A verdadeira força motriz desta mudança histórica não está em Paris, mas nas ruas de Madagascar. Está na coragem dos milhares de jovens, a chamada “Geração Z”, que transformaram a frustração pela falta de água e luz em um levante contra décadas de má governança. Está na voz de Adrianarivony Fanomegantsoa, o jovem de 22 anos que sobrevive com 67 dólares por mês e resume o sentimento de uma nação: “o presidente e seu governo não fizeram nada além de enriquecer enquanto o povo continua pobre”.
Esta não é uma crise fabricada por elites ou uma simples disputa de poder. É o resultado matemático de um colapso econômico e social devastador. Um país cuja renda per capita caiu 45% desde sua independência não está falhando por acaso. Está sendo sistematicamente espoliado por uma classe política corrupta, da qual Rajoelina é apenas o expoente mais recente. A juventude, com uma idade média inferior a 20 anos, percebeu que seu futuro estava sendo roubado e decidiu tomá-lo de volta.
A ruptura dentro das Forças Armadas, com a mesma unidade de elite que levou Rajoelina ao poder em 2009 agora o abandonando, é a prova final de que seu governo perdeu qualquer vestígio de legitimidade. O poder real retornou à sua fonte original: o povo. A tomada de controle da gendarmaria e a destituição do presidente do Senado não foram atos de anarquia, mas passos desesperados e necessários de uma nação para retomar as rédeas de seu próprio destino.

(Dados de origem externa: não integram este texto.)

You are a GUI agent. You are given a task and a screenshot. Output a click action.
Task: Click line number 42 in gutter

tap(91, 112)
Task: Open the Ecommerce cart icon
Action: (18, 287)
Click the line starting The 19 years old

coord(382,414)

Enquanto Rajoelina voa para um exílio confortável, a verdadeira questão permanece em terra: poderá Madagascar finalmente construir um futuro sem a interferência de padrinhos externos e sem a ganância de suas próprias elites? A renúncia foi conquistada nas ruas, pelo suor e sangue do povo malgaxe. A soberania, para ser plena, deve ser exercida por eles e para eles, não negociada em capitais estrangeiras. O avião francês já partiu, mas a “Geração Z” e seu sonho de um país justo e próspero continuam em solo, mais vigilantes do que nunca.